Section 2: Nothing in this article, or the eighth section of article I, shall be construed to authorize Congress to regulate or prohibit any activity that takes place wholly within a single state, regardless of its effects outside the state or whether it employs instrumentalities therefrom; but Congress may define and punish offenses constituting acts of war or violent insurrection against the United States.
Section 3: The power of Congress to appropriate any funds shall be limited to carrying into execution the powers enumerated by this Constitution and vested in the government of the United States, or in any department or officer thereof; or to satisfy any current obligation of the United States to any person living at the time of the ratification of this article.
Section 4: The 16th article of amendment to the Constitution of the United States is hereby repealed, effective five years from the date of the ratification of this article.
Section 5: The judicial power of the United States to enforce this article includes but is not limited to the power to nullify any prohibition or unreasonable regulation of a rightful exercise of liberty. The words of this article, and any other provision of this Constitution, shall be interpreted according to their public meaning at the time of their enactment.
Except for its expansion of Congressional power in Section 1, this proposed amendment is entirely consistent with the original meaning of the Constitution. It merely clarifies the boundary between federal and state powers, and reaffirms the power of courts to police this boundary and protect individual liberty.
Section 1 of the Federalism Amendment expands the power of Congress to include any interstate activity not contained in the original meaning of the Commerce Clause. Interstate pollution, for example, is not “commerce . . . among the several states,” but is exactly the type of interstate problem that the Framers sought to specify in their list of delegated powers. This section also makes explicit that any restriction of an enumerated or unenumerated liberty of the people must be justified.

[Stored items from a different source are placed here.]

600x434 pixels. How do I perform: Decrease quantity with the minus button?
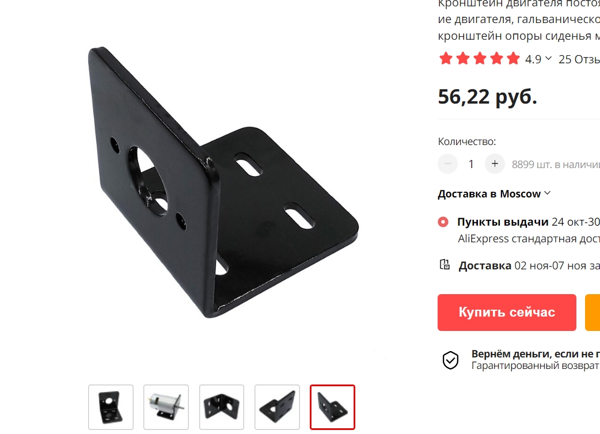(x=448, y=164)
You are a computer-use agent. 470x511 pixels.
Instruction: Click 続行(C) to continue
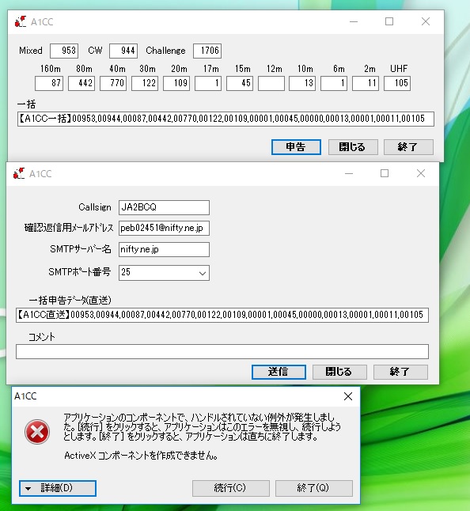pyautogui.click(x=231, y=488)
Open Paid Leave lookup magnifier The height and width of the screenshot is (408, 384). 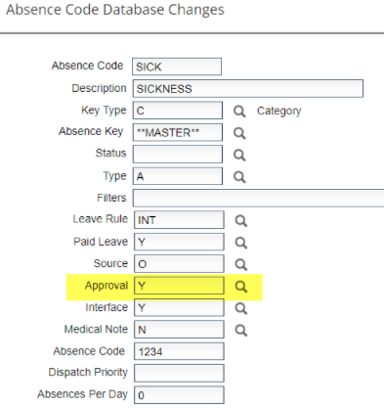tap(241, 243)
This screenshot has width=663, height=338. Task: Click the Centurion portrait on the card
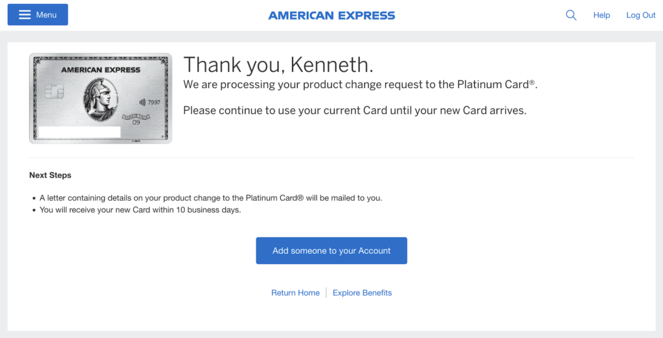tap(100, 100)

Section 2 then allows state policy experimentation by prohibiting Congress from regulating any activity that takes place wholly within a state. States, of course, retain their police power to regulate or prohibit such activity subject to the constraints imposed on them, for example, by Article I or the 14th Amendment. And a state is free to enter into compacts with other states to coordinate regulation and enforcement, subject to approval by Congress as required by Article I.

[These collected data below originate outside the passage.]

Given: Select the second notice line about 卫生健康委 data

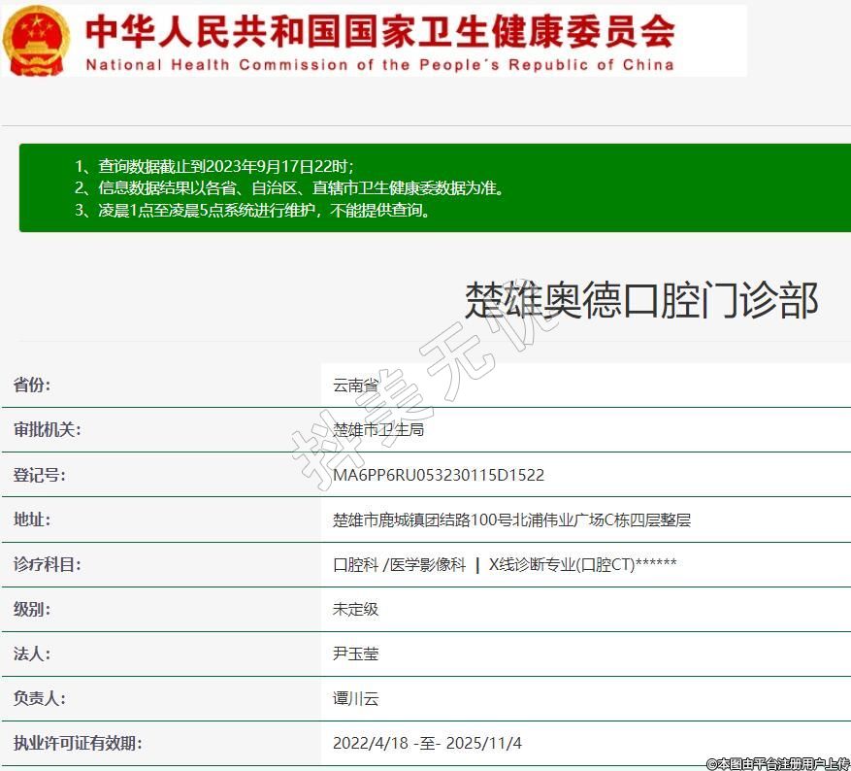Looking at the screenshot, I should point(289,187).
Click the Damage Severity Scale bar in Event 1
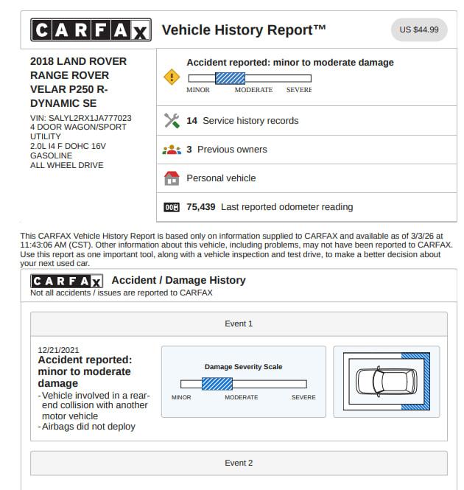The image size is (464, 490). pyautogui.click(x=243, y=384)
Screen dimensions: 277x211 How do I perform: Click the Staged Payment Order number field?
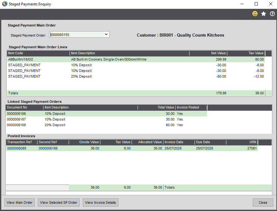[x=76, y=35]
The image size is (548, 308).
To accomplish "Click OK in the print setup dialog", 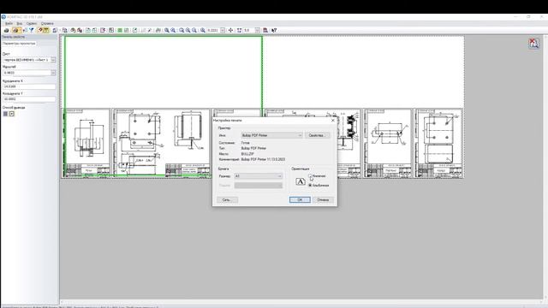I will coord(300,199).
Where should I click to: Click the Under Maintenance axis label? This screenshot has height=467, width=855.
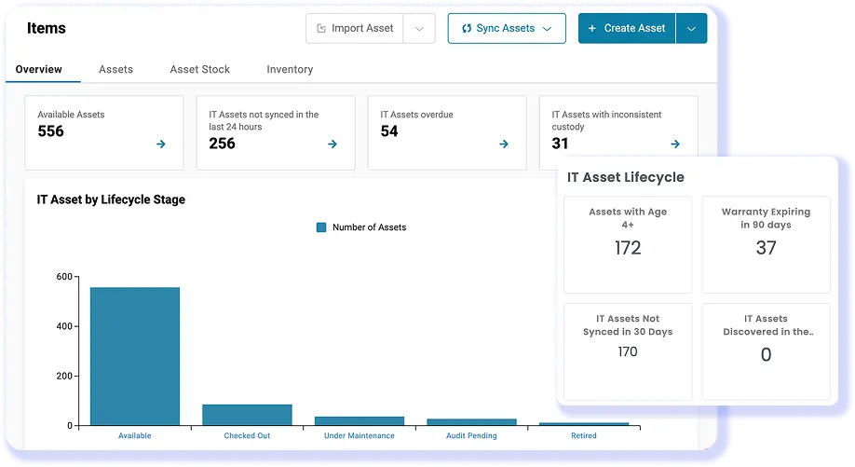coord(359,435)
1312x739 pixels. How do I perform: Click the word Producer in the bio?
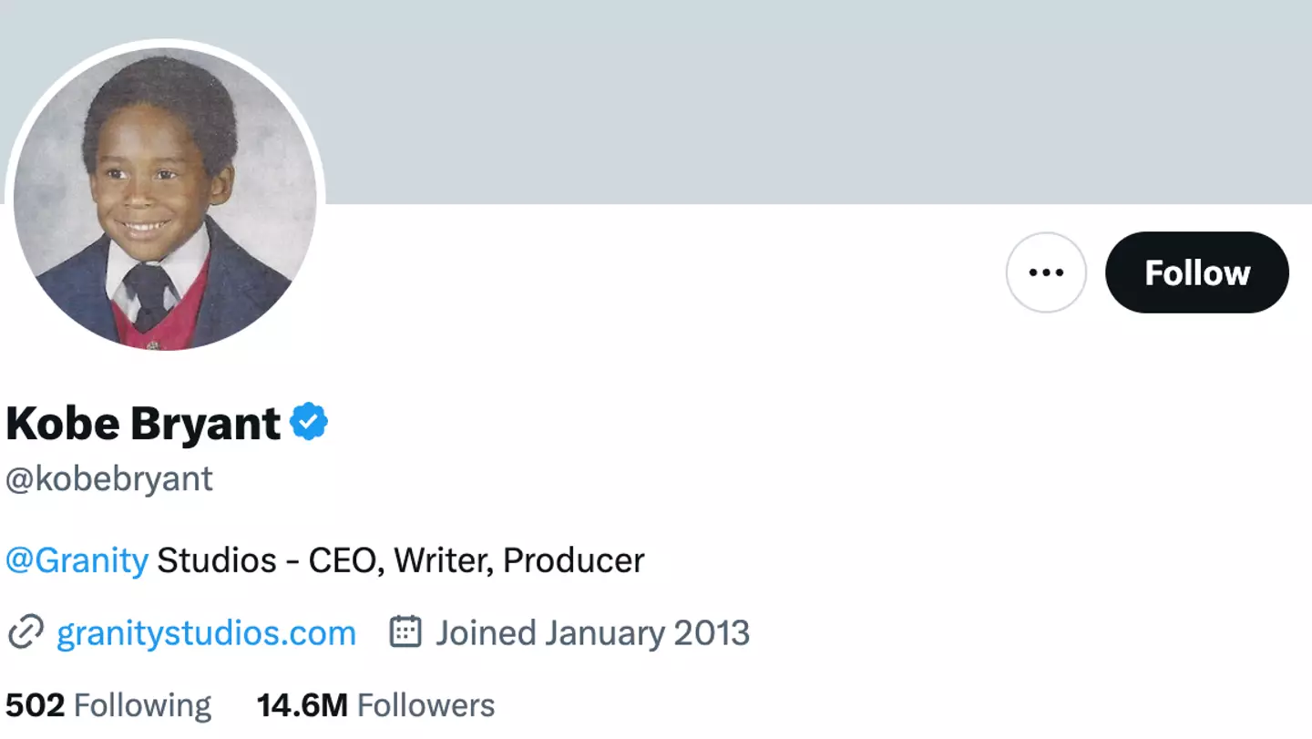coord(573,559)
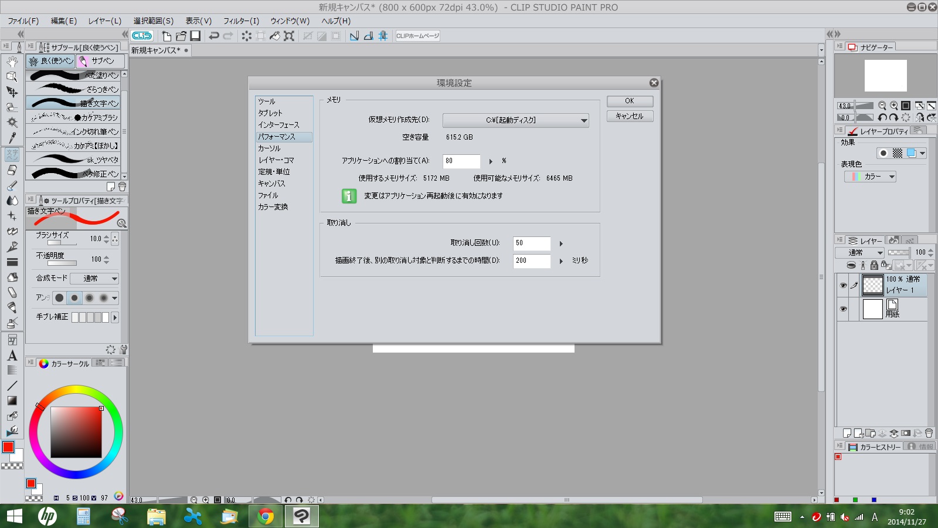Expand the 表現色 カラー dropdown
Screen dimensions: 938x528
pyautogui.click(x=870, y=177)
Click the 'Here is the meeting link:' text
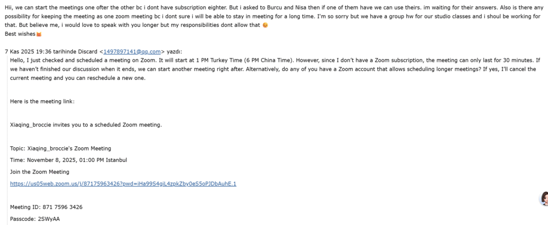The image size is (548, 225). point(42,101)
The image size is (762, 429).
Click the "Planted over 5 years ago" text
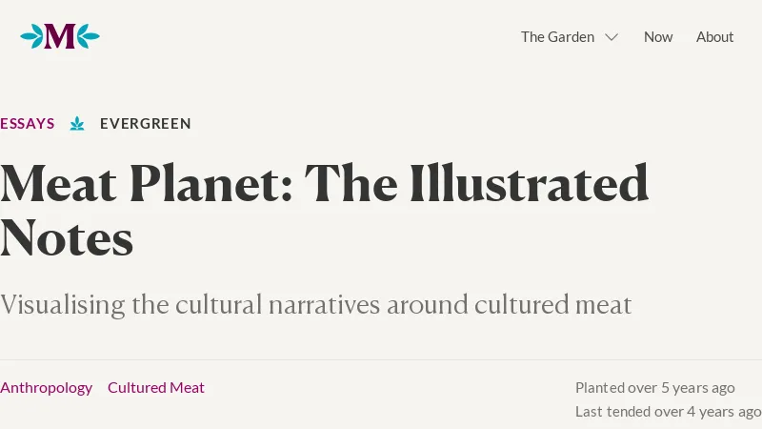click(654, 387)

Section 3 adopts James Madison’s reading of the taxing and borrowing powers of Article I to limit federal spending to that which is incident to an enumerated power. It explicitly allows Congress to honor its outstanding financial commitments to living persons, such its promise to make Social Security payments. Section 4 eliminates the federal income tax, after five years, in favor of a national sales or excise tax.
Finally, Section 5 authorizes judges to keep Congress within its limits by examining laws restricting the rightful exercise of liberty to ensure that they are a necessary and proper means to implement an enumerated power. This section also requires that the Constitution be interpreted according to its original meaning at the time of its enactment. But by expanding the powers of Congress to include regulating all interstate activity, the Amendment greatly relieves the political pressure on courts to adopt a strained reading of Congress’s enumerated powers.
Could such a Federalism Amendment actually be adopted? Stranger things have happened — including the adoption of each of the existing amendments. States have nothing to lose and everything to gain by making this Federalism Amendment the focus of their resistance to the shrinking of their reserved powers and infringements upon the rights retained by the people. And this Federalism Amendment would provide tea-party enthusiasts and other concerned Americans with a concrete and practical proposal by which we can restore our lost Constitution.